What Is C? (With a C Developer Hiring Guide for Fintech)

Contents

Share this article

Key Takeaways

 
  • C has remained relevant in fintech and financial services because no higher-level language matches it for performance-critical, memory-constrained, and hardware-adjacent applications.
  • C is a middle-level language, meaning it provides both the control of low-level languages (direct memory access, hardware interfacing) and the readability of high-level languages (structured programming, modular code).
  • C++ is nearly a superset of C and adds object-oriented programming, templates, and the Standard Template Library. Most C developers working in financial systems are familiar with both.
  • The C developer population skews older, the language favors depth over breadth, and the supply of developers with both C proficiency and fintech domain experience is small. Pre-vetted sourcing through a partner like Trio shortens the hiring timeline significantly.

C is a general-purpose, procedural programming language developed by Dennis Ritchie at Bell Laboratories in 1972.

Originally created to write the UNIX operating system, C has remained one of the most widely used programming languages in the world for over five decades. Even though the language is quite old, the problems it solves well haven't gone away.

However, choosing C for your application if it isn’t the right choice could be incredibly detrimental. The last thing you want is to build a new application with immediate tech debt.

In fintech and financial services, C and its close relative C++ power some of the most performance-critical infrastructure in the industry, like the firmware inside HSMs, the embedded software running ATMs and POS payment terminals, and more.

Let’s take a more detailed look at what C is, why it still matters in financial infrastructure, and when and how to hire C developers with the right domain experience for your fintech environment.

At Trio, we pre-vet C and C++ developers with production experience in financial systems and compliance-sensitive environments, so you can avoid any compliance ramp-up.

Request talent.

Key Definitions

Before going further, a few technical concepts are worth defining, since they come up in C developer job descriptions and technical interviews.

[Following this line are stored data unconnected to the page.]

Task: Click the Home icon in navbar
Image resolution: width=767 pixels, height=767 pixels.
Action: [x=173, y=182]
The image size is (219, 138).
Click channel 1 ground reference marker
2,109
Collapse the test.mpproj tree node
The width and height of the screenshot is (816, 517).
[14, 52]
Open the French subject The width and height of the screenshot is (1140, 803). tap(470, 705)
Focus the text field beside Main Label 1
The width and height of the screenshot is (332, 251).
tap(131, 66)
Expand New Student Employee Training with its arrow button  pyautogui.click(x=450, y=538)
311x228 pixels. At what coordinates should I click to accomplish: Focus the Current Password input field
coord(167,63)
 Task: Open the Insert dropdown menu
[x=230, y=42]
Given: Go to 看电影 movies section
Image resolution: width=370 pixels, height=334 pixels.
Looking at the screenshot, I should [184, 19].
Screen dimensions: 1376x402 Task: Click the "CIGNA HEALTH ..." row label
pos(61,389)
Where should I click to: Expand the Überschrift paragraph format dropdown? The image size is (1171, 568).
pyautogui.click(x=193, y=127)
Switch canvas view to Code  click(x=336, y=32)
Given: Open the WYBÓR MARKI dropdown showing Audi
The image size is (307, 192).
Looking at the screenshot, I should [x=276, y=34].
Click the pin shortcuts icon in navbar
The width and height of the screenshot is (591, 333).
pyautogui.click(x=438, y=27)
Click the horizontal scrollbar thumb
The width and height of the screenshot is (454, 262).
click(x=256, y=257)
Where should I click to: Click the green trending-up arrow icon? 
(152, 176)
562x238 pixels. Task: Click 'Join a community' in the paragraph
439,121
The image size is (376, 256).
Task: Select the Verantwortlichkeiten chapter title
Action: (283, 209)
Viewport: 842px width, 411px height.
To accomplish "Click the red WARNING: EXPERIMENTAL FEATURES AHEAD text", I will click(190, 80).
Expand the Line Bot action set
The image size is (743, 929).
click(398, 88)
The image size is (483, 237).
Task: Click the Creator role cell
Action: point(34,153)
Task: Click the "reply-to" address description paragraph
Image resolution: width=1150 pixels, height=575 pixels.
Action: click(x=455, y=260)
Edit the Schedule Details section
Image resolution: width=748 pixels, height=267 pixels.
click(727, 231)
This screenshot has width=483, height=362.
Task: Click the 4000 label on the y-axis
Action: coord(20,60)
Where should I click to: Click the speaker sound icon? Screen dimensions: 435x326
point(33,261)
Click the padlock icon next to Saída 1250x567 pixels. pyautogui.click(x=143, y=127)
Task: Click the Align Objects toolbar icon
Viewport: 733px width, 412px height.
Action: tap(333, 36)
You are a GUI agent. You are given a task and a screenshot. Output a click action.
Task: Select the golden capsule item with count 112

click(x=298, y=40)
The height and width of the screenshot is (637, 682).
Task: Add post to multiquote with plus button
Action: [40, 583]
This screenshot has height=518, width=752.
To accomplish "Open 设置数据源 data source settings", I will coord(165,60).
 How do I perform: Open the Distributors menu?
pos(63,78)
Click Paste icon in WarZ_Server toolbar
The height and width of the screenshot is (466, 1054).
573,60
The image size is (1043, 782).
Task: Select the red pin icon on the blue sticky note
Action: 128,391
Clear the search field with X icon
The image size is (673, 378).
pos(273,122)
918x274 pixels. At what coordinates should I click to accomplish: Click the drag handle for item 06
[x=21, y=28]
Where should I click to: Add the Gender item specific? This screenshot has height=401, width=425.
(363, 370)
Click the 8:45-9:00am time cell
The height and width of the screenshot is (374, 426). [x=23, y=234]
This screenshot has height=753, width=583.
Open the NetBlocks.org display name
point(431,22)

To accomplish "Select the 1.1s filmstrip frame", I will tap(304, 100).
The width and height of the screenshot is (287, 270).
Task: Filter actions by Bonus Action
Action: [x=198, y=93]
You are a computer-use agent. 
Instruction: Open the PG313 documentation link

Structured programming, or modular programming, is a programming paradigm that favors a single, unified flow per program, with code executing instruction by instruction.

It produces readable, reusable components.

Lexical variable scope determines whether a variable has meaning outside the function in which it was defined.

In C, variable scope is determined by the surrounding code structure. This design produces predictable, auditable behaviour, which is important in financial systems where data handling must be traceable.

Recursion allows functions to call themselves, either directly or indirectly, breaking a problem into smaller sub-problems using a previously established value to compute a new one.

C supports this kind of recursion natively and uses it in parsing, traversal, and certain cryptographic algorithms.

A static type system means the language checks types before code compiles rather than at runtime. C's static typing catches errors before they reach production. This is another reason we continue to see C in financial systems where runtime errors carry serious consequences.

Finally, manual memory management means developers explicitly allocate and free memory using functions like malloc() and free(). This gives C programs precise control over resource usage, which matters in memory-constrained embedded systems like payment terminals and HSMs.

It also means bugs like memory leaks and buffer overflows are the developer's responsibility to prevent, making experience and code review practices critical hiring criteria.

What Is C?

C is a general-purpose, procedural programming language. Dennis Ritchie developed it in 1972 at Bell Labs as the vehicle through which the UNIX operating system was rewritten from assembly language.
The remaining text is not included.